An international team of scientists, including some from Majorca and the Canary Islands, have described a new type of fossil scops owl, the first extinct bird on the archipelago of Madeira (Portugal). Otus mauli, which was also the first nocturnal bird of prey described in the area, lived on land and became extinct as a result of humans arriving on the island.
Twenty years ago, the German researcher Harald Pieper discovered fossil remains of a small nocturnal bird of prey in Madeira, which, until now, had not been studied in depth. The international team of palaeontologists has shown that the remains belong to a previously unknown extinct species of scops owl, which they have called Otus mauli.
"It has long legs and wings slightly shorter than the continental European scops owl from which it derives" Josep Antoni Alcover, one of the authors of the study and researcher at the Mediterranean Institute for Advanced Studies (IMEDEA), a mixed centre of the university of the Balearic Islands and the Spanish National Research Council (CSIC), said.

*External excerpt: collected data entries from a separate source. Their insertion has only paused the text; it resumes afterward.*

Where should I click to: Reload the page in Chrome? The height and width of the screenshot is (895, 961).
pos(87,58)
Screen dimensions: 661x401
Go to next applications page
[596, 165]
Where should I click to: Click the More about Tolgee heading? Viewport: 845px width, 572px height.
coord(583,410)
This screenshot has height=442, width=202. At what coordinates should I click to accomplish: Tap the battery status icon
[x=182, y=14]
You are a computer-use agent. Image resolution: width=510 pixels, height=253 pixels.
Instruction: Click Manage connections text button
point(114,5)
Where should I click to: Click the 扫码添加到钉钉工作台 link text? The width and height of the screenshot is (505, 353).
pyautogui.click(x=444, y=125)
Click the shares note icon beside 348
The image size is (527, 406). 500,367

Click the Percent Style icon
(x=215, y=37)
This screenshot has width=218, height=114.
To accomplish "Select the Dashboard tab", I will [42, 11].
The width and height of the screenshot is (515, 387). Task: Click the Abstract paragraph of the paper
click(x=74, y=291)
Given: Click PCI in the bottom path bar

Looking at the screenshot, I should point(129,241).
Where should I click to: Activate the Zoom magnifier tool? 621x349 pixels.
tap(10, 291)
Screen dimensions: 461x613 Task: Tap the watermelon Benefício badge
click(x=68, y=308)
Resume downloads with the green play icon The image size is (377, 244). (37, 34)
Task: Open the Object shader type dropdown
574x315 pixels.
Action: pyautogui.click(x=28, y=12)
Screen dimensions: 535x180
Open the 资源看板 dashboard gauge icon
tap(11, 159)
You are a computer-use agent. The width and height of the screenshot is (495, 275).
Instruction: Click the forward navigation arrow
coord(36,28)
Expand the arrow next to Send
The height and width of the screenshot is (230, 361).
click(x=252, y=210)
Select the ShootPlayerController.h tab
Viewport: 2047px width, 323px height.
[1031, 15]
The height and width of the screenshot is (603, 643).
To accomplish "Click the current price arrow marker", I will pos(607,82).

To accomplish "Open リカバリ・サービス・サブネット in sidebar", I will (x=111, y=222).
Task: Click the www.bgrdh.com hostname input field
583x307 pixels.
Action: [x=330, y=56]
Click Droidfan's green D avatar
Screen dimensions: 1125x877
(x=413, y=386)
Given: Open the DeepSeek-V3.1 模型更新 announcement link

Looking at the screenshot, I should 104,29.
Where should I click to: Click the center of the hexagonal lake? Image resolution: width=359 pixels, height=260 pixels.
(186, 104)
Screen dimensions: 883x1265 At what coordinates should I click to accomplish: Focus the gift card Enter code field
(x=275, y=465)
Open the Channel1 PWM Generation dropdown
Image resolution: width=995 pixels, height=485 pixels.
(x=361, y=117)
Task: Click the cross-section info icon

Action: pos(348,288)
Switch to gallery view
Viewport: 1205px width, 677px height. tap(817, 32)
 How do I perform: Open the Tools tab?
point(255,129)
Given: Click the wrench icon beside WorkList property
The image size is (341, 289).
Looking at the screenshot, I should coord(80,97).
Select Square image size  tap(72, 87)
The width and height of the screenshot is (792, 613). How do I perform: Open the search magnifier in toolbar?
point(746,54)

The result of the analysis of the proportions of the remains found, which has been published in the journal Zootaxa, reveals that Otus mauli could be a land inhabiting species that ate invertebrates and "occasionally lizards or birds."
"It is likely that their extinction is linked to the arrival of humans and the fauna they brought with them," Alcover explains. He also points out that their disappearance formed part of a pattern of extinction of the island's species, which occurred in virtually all the islands of the world.
According to researchers, amongst the causes of extinction of this scops owl, the destruction of its habitat is highlighted, as Madeira had a lot of serious fires during the seven years that followed the Portuguese arrival. Furthermore, humans brought new birds with diseases that were unfamiliar to the native species, as well as rats and mice that could prey on eggs of animals that had nests close to the ground.
Exclusive to Madeira?
The same or a similar species has been investigated in Porto Santo, another island of the archipelago of Madeira. "This is extremely interesting" the researcher says, "but difficult to assess because the materials found are limited and fragmented."
"If the scops owls of Madeira and Porto Santo were different species, it would mean that the Otus' flying ability is much more limited than continental scops owls. The distance between the two islands would be enough to isolate them" Alcover points out.
The homogeneity of the scops owls' measurements on the two islands, as well as the differences compared to European scops owls suggests that they were genetically isolated from the European populations. The distance between the continent and the island was enough to explain the difference in the species.
On this island they expect to discover new species of birds in the near future "which will report a world that disappeared just a few hundred years ago." "The same thing will happen in the Azores islands where there is already evidence that a scops owl different to the ones in Madeira and Europe that is also extinct" the scientist says.